### Excerpted text
I’m sure you have heard this idiom, "the calm after a storm." We saw this truth in life during our mission trip to Mexico Beach, Florida where a hurricane came through and left destruction in its wake.
In Mexico Beach, catastrophic and widespread destruction occurred as many homes were flattened or completely swept away by a 14 ft (4.3 m) storm surge and high-end Category 4 winds. The remnants of many homes were scattered across U.S. Route 98, which had large sections of pavement washed away. Entire neighborhoods in Mexico Beach were reduced to nothing but bare foundation slabs, and numerous vehicles, businesses, apartment buildings, and hotels throughout the community were destroyed or severely damaged. Countless trees in the area were snapped and denuded, including a few that sustained some debarking. [The National Guard rescued about 20 people, while it was estimated that as many as 285 residents of the small town may have stayed. Severe damage from storm surge and intense winds also occurred at St. George Island, in Port St. Joe, and in Apalachicola, where a storm surge of 8.50 ft (2.59 m) was recorded. Downtown Port St. Joe sustained extensive damage, and the storm surge left boats and other debris deposited in yards, streets, and parking lots in town. Michael's intense eyewall caused major structural damage as far inland as Marianna, where buildings in the downtown area were severely damaged, leaving streets covered in bricks, lumber, and structural debris from collapsed roofs and walls. Homes and churches in town were heavily damaged, and countless trees and power lines were downed. The hurricane also dropped torrential rainfall along its path, reaching 5.05 in (128 mm) near Scotts Ferry. Debris on Interstate 10 resulted in the roadway being closed between Lake and Tallahassee, a distance of about 80 mi (130 km). In Tallahassee, many trees fell across the city and approximately 110,000 businesses and homes were left without electricity, while a sewer system failed. In Chattahoochee, the Floria State Hospital – the oldest and largest psychiatric hospital in the state – became isolated, forcing aid to be dropped by helicopter.*
During Spring break of 2019, specifically from March 16-23, Divine Shepherd Lutheran Church and Bethany Lutheran Church, both churches in Omaha, Nebraska, plus two members of Zion Lutheran Church in St. Charles, went to proclaim and demonstrate God’s love through their hurricane relief effort. A total of 27 people were part of this team.
The team stayed at Trinity Lutheran Church in Panama City and traveled everyday to Mexico Beach to work with Living Water Church, pray with those who lost their homes, share the Gospel with them through word and deeds, and demonstrate God’s love by cleaning and repairing their homes. We helped bring peace and calm after this catastrophic storm.
The trip was a total success and the desired outcomes were achieved. We were able to accomplish a lot and reach out the community. Hopefully, we can return and help build Living Water Church, so they can have a facility again.

### What you will do
**a.** Decide whether each statement agrees with the text about the mission trip to Mexico Beach: (i) the team stayed at a church in Panama City; (ii) the team numbered 30 people; (iii) a storm surge of 14 ft was recorded in Apalachicola. For each, answer yes or no and quote the deciding words.
**b.** Copy word for word the part of the text about the mission trip to Mexico Beach, starting at "I’m sure you" and ending at "in its wake.".

### Extracted information
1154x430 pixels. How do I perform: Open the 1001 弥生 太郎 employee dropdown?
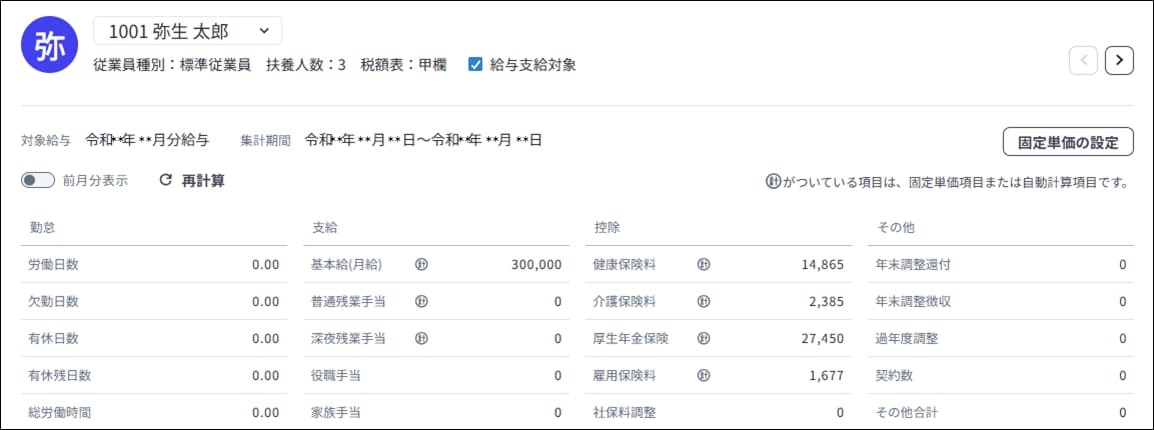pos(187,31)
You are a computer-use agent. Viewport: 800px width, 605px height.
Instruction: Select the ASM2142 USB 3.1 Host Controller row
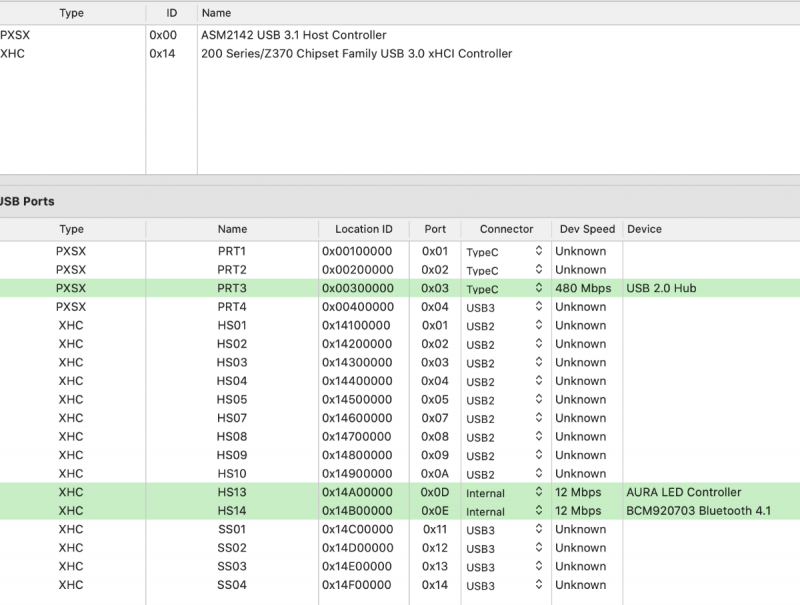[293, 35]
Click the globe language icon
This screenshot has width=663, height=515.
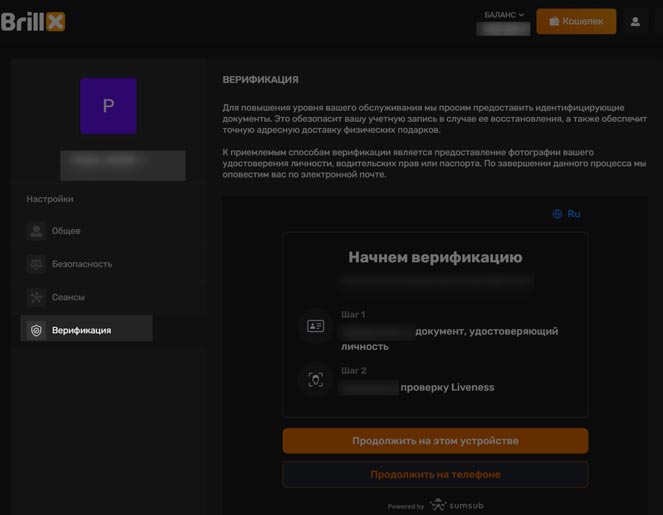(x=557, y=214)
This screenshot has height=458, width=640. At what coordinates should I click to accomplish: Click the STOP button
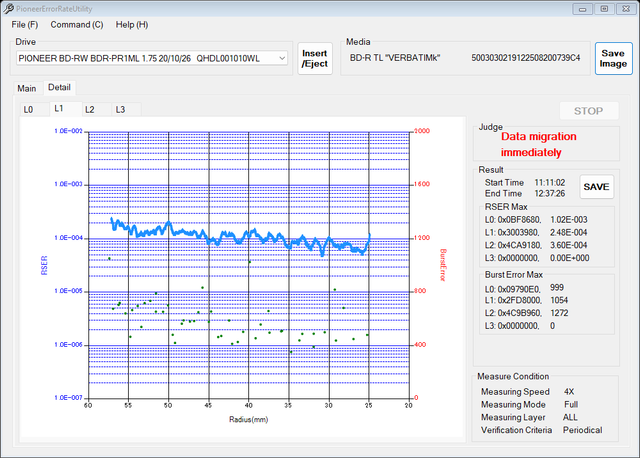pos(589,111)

==

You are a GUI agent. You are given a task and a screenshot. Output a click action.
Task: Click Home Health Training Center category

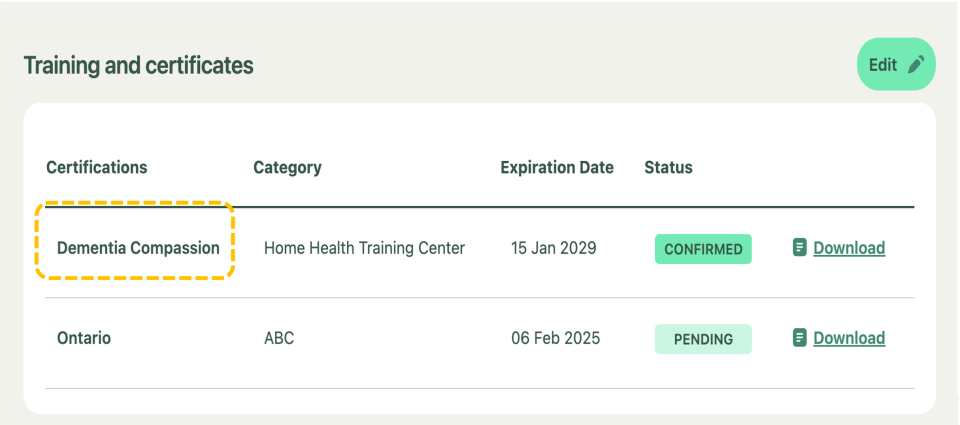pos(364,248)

==

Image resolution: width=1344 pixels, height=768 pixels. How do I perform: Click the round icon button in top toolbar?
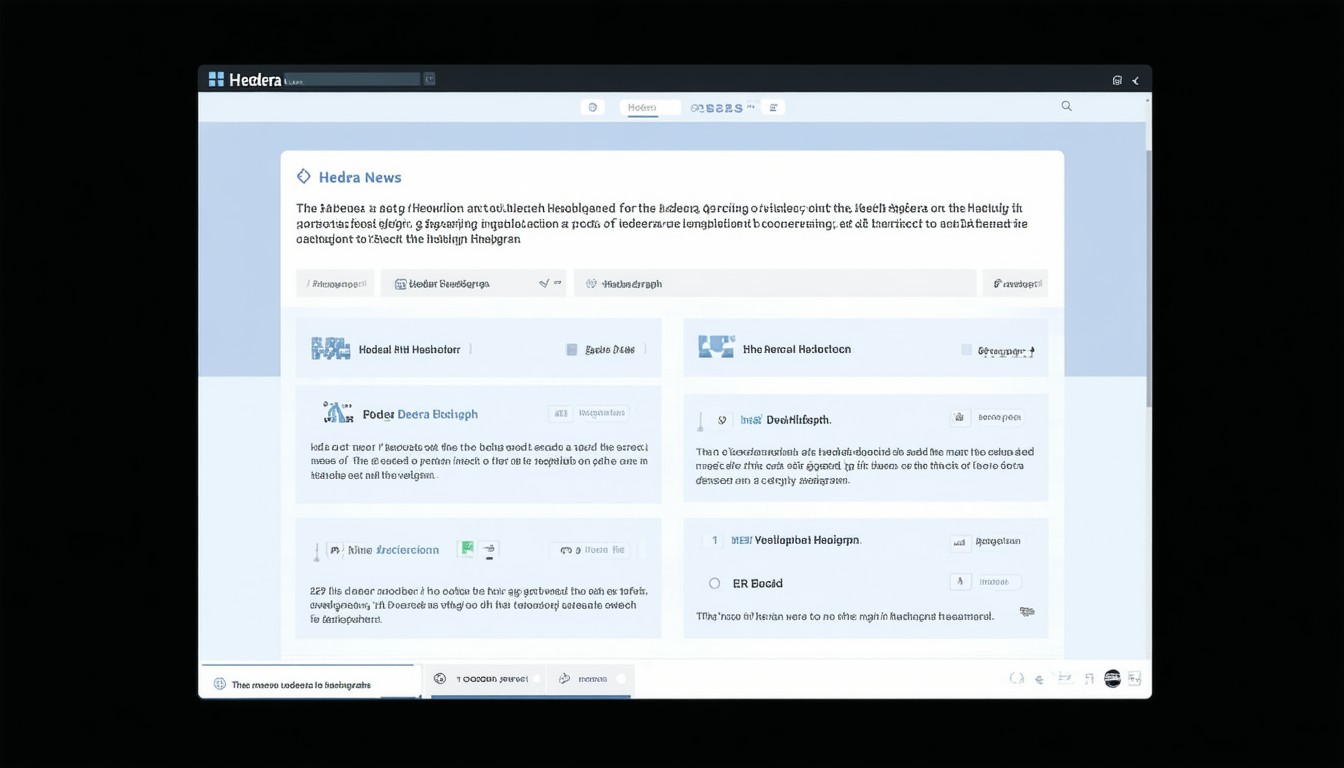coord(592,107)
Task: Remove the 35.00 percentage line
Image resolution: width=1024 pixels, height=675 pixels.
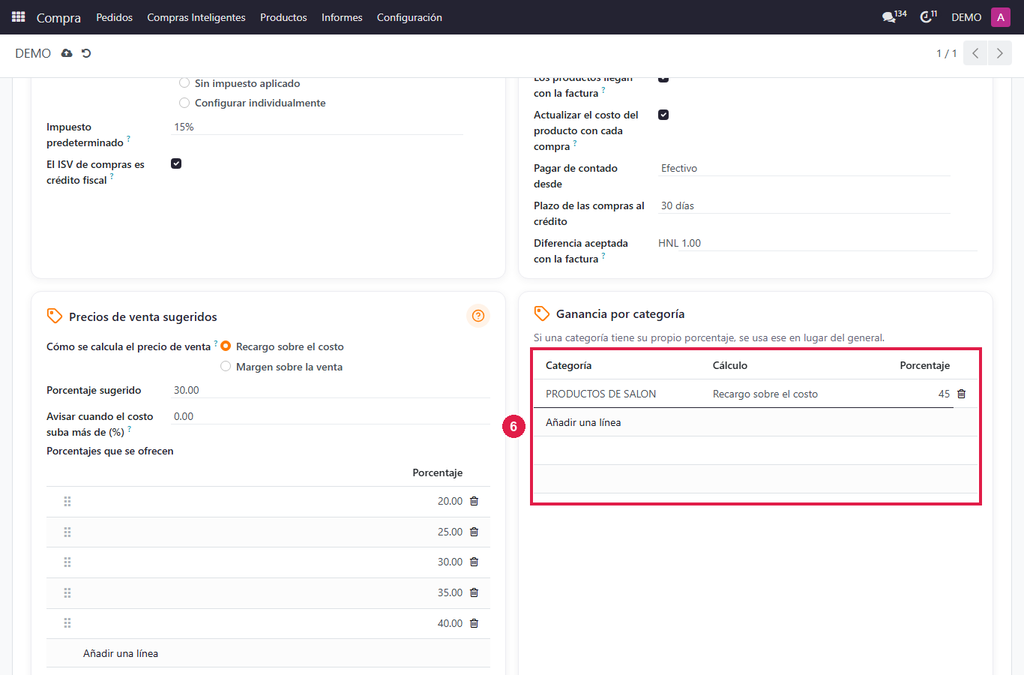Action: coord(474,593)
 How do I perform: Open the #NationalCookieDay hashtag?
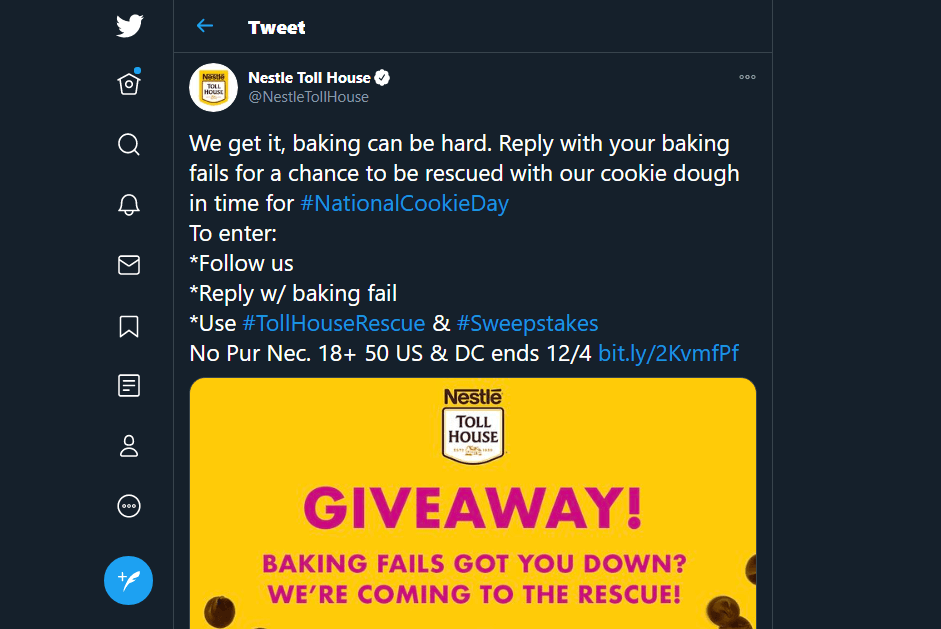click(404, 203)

### Task-by-task solutions
**a.**
(i) Yes: "The team stayed at Trinity Lutheran Church in Panama City"
(ii) No: "A total of 27 people were part of this team."
(iii) No: "in Apalachicola, where a storm surge of 8.50 ft (2.59 m) was recorded"

**b.**
I’m sure you have heard this idiom, "the calm after a storm." We saw this truth in life during our mission trip to Mexico Beach, Florida where a hurricane came through and left destruction in its wake.